▶ What the task asks
Your answer should be each line of the entries that contains the word "computer", copied in full.

----------------------------------------

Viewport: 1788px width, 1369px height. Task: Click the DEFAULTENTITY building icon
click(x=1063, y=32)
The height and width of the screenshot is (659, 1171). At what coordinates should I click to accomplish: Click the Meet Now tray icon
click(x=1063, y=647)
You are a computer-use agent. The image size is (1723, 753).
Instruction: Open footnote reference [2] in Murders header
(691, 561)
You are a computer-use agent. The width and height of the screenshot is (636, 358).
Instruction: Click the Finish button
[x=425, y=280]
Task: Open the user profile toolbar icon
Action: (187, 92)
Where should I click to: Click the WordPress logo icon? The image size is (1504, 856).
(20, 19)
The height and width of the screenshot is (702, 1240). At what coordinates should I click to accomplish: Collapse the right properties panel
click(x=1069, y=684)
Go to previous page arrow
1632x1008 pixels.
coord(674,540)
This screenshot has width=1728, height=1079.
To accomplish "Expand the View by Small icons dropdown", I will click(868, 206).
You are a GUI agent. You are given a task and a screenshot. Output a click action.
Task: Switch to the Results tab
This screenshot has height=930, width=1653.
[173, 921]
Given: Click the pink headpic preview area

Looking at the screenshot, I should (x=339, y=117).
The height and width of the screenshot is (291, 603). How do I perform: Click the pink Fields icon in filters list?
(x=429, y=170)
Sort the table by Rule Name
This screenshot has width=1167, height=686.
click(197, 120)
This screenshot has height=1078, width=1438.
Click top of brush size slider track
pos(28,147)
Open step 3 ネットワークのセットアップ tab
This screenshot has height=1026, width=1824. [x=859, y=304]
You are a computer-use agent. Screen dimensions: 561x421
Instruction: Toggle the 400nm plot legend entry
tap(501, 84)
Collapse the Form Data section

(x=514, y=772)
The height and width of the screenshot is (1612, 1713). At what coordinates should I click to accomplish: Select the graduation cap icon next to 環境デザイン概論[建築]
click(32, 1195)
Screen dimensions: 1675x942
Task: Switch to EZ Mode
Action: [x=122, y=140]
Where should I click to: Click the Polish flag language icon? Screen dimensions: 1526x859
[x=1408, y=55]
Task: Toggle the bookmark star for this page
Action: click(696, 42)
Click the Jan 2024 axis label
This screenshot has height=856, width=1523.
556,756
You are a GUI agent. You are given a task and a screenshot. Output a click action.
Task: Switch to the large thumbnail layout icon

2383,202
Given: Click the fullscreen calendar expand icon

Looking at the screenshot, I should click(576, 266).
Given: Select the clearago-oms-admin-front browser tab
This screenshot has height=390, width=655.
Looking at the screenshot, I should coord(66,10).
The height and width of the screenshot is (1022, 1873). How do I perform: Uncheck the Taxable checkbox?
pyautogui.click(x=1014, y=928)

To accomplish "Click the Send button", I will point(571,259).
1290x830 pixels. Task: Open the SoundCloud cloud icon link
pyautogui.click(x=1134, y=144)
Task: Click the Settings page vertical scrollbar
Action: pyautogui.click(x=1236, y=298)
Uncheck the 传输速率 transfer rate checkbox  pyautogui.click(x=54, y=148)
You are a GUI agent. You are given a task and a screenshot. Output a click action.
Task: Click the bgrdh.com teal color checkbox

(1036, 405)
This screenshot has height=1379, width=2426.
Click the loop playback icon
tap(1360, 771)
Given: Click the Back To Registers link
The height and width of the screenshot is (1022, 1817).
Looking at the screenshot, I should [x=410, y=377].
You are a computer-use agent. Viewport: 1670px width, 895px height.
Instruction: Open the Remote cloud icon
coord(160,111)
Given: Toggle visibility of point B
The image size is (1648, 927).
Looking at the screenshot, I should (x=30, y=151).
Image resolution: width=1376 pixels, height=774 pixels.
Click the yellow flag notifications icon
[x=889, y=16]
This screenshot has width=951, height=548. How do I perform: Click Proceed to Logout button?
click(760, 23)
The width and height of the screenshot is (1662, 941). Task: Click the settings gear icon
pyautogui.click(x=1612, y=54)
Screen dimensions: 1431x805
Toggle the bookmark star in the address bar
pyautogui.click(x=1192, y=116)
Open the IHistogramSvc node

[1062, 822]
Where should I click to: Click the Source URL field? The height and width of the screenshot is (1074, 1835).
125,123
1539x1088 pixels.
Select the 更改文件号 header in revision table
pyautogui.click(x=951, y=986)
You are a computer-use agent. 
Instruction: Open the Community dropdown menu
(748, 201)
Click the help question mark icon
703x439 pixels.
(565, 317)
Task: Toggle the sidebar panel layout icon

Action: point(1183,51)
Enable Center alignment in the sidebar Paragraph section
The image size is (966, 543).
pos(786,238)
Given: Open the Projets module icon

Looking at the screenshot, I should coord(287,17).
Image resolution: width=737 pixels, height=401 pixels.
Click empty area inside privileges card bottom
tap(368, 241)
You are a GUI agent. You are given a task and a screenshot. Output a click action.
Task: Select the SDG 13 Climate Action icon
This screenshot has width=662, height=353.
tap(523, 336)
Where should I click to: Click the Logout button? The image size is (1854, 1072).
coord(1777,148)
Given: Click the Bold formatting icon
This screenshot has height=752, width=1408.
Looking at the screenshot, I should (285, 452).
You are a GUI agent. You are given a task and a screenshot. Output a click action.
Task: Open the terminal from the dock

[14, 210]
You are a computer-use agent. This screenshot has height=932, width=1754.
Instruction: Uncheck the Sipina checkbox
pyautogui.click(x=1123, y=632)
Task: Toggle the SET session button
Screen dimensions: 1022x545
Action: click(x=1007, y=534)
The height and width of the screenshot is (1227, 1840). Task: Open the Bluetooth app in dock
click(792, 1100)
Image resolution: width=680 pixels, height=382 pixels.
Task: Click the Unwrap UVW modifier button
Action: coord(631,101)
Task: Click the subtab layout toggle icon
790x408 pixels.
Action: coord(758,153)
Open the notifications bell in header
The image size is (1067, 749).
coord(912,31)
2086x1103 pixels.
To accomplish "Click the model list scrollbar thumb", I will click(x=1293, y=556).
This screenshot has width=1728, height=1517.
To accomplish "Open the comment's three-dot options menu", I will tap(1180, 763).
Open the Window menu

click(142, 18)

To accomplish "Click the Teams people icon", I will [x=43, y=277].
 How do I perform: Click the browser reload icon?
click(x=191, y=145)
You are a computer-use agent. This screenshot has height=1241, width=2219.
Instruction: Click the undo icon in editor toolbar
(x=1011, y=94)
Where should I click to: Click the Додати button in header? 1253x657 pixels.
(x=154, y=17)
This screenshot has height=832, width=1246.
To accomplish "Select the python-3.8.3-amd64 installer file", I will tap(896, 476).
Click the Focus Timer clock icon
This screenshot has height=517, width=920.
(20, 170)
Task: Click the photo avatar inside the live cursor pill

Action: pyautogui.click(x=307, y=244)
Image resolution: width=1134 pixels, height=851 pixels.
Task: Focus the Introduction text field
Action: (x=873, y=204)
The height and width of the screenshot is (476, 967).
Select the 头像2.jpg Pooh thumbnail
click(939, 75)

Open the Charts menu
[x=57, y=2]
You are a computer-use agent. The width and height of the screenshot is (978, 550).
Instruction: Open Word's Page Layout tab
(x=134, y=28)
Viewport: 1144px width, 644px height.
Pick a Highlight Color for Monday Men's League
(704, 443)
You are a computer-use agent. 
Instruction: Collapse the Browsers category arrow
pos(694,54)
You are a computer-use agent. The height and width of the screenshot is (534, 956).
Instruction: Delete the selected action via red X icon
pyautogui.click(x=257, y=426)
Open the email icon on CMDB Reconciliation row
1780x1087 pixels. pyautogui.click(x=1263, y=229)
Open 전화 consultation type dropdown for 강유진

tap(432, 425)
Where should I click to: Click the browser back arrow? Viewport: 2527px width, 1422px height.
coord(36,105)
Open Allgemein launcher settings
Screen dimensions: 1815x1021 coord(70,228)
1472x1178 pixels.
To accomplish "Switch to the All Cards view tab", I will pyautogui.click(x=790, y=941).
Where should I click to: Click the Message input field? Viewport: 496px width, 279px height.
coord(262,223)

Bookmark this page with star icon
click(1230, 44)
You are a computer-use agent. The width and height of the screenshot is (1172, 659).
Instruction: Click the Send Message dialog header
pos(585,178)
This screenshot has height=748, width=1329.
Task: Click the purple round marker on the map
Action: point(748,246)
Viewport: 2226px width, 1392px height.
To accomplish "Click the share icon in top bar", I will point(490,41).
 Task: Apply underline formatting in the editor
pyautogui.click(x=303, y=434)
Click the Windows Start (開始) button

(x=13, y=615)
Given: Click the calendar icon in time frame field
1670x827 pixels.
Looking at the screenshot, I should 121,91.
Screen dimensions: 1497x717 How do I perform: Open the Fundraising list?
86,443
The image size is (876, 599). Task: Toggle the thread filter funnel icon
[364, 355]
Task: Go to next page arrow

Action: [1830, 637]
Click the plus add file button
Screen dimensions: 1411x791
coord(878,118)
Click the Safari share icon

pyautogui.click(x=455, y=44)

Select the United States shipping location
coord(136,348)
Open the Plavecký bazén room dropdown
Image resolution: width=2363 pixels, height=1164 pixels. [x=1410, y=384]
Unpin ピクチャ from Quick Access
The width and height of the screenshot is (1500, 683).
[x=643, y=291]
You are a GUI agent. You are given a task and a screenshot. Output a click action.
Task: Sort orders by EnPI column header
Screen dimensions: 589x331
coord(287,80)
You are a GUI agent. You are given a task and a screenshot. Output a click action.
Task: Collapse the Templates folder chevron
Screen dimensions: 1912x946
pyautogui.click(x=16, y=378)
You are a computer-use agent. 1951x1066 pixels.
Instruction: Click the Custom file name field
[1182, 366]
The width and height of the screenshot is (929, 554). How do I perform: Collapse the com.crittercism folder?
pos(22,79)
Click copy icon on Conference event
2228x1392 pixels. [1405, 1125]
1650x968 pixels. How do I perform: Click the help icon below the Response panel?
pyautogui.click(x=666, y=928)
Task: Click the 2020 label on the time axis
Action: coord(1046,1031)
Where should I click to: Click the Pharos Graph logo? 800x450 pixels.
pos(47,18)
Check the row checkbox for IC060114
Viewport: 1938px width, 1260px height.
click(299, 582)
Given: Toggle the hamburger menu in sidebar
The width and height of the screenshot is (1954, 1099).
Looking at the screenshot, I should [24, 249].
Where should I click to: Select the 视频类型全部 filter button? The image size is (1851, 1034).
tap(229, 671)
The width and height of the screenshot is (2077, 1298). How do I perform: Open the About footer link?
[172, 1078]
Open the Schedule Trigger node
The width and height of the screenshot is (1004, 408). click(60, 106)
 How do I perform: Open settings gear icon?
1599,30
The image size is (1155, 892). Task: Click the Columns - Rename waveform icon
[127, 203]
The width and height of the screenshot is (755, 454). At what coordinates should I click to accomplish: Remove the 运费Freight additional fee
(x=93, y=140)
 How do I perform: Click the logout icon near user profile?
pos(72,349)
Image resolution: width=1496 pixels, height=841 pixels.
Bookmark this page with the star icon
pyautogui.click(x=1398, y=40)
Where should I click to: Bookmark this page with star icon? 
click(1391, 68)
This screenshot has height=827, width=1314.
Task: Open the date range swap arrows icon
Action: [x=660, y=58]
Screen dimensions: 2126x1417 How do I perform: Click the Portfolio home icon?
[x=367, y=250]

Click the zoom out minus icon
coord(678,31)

----------------------------------------

▶ Solution
You are a computer-use agent. The image size is (1723, 753).
You are a computer-use agent. The width and height of the screenshot is (636, 358).
You are a computer-use agent. Screen dimensions: 561x421
You are a computer-use agent. Viewport: 1670px width, 895px height.
You are a computer-use agent. 
You are a computer-use agent. This screenshot has height=932, width=1754.
You are a computer-use agent. This screenshot has height=1241, width=2219.
You are a computer-use agent. The width and height of the screenshot is (978, 550).
You are a computer-use agent. 
You are a computer-use agent. The height and width of the screenshot is (534, 956).
You are a computer-use agent. The width and height of the screenshot is (1172, 659).
You are a computer-use agent. 1951x1066 pixels.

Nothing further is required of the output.